Return to work: commuting and attendance at the workplace

03 Jul Return to work: commuting and attendance at the workplace

Return to work: commuting and attendance at the workplace

Employers are negotiating a whole raft of new problems with the re-opening of premises following the shutdown.  We have given advice on the many steps that employers need to take to make sure their environment is safe and ready for employees and customers.  However, the difficulties don’t end there.

One issue many employers are facing is that their employees are struggling to actually get into work.  The way we travel and move around the country is very different now to before the lockdown.

What should an employer do where their employees tell them they are unable or afraid to travel to work?

All employers must remember that the government’s clear emphasis when advising employers that they can reopen is that those employees who can work from home should continue to do so.
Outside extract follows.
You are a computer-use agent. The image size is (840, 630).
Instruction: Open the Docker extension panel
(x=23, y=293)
Where employees have been successfully working from home, there is no reason to change this.  Employers may ask that there is occasional face to face time where this is needed or felt beneficial, but overall, an employee who has worked from home should be continuing to do just this.
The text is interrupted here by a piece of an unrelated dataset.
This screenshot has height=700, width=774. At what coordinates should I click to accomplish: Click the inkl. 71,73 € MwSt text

When employees cannot work from home they are advised to walk, cycle and drive to work (rather than use public transport) and employers are asked to support them to do so by providing cycle racks and parking places where possible.  It may be a good idea to look at various cycle to work schemes and to consider organising cheaper bike hire facilities for employees or funding loans for bicycle purchase or hire much as employers have long given loans for season tickets.  With the government keen to encourage this way of commuting, it’s worth keeping an eye out for any incentives offered in this regard for employers to use to encourage this.

Not all employees will be able to walk or cycle or even drive, and may need to use public transport.  Where this is the case, the employers should consider staggering start and finish times to avoid large numbers using public transport at peak travel times.  Perhaps consider providing employees with suitable masks for travelling, and providing a place to change their clothes on arrival at work/before leaving.

Issues about Returning to work 

Despite the best preparation by employers, employees may still have valid concerns about returning to work.  We have found that the following areas are likely to be issues:

Frightened employees

For the clinically extremely vulnerable (shielded), clinically vulnerable or those who live with someone who falls into either of those groups, returning to work is a frightening idea.

On 22 June 2020, the government announced plans for the clinically extremely vulnerable in England to ease shielding as follows:

  • From 6 July 2020, those shielding can gather in groups of up to 6 people outdoors including members of other households, while maintaining social distancing. Individuals who live alone or are single parents with children will also be able to form a “support bubble” with another household of any size, following the same rules already in place for the wider population.
  • From 1 August 2020, people will no longer be advised to shield.

This means that, from 1 August 2020, those employees who cannot work from home will be able to return to their workplaces. The government called on employers to ease the transition for their clinically extremely vulnerable employees, and it would be incumbent on them to ensure particularly robust health and safety measures for them.  In our experience, the best way to ensure that an employee feels safe to return in these circumstances is to take a bespoke approach and speak directly to them.  Where the employee has valid safety concerns which cannot be met, then they should be allowed to stay at home on leave as a safe system of work is essential to all employees.

Employees feeling unsafe

Secondly, employees may have concerns relating to health and safety and what they perceive to be the employer’s failure to follow government guidance. Employees in these circumstances may be able claim automatically unfair dismissal (which has no qualifying service requirement) and they may be able to bring a claim under the whistleblowing legislation.  It is, therefore, essential to take their concerns seriously, and to undertake further risk assessments where required.  If the employer feels their risk precautions are robust and the employee is acting unreasonably, then they can insist on the return.  This is a very delicate situation and should not be navigated without professional advice.  It may be wise to consider outside HR support to both assess the risk assessments and to act as a mediator with the employee.  Whilst employee’s can be dismissed in these circumstances it would be very much a last resort.

Anxiety generally

Finally, the employee may simply be extremely anxious about the risk posed by COVID-19 and frightened of a return to the office.  This kind of anxiety could be sufficient to result in the employee being signed off sick.

Employers must be sympathetic and look at alternatives if possible, such as offering flexible working, or allow the employee to take holiday or unpaid leave.

Where anxiety is exacerbated by travelling or being in public places due to the increased risk of contracting COVID-19, an employer must try to help the employee.  ACAS suggests an employer could offer extra car parking where possible so that the employee can avoid using public transport, keep the employee on furlough if they are temporarily unable to work, or arrange for them to temporarily work different hours to avoid peak time travel.

If the employee’s anxiety prevents them from attending work, it is possible that they may be regarded as on sick leave and therefore entitled to SSP or contractual sick pay.

Severe anxiety can amount to a disability and where this is possible medical advice should be sought as soon as possible from a specialist treating the employee, or occupational health, to determine whether the employee is disabled (if there is no recent diagnosis) and, if so, to see what adjustments, if any, should be made to assist the employee in continuing to work, such as home working or flexible hours.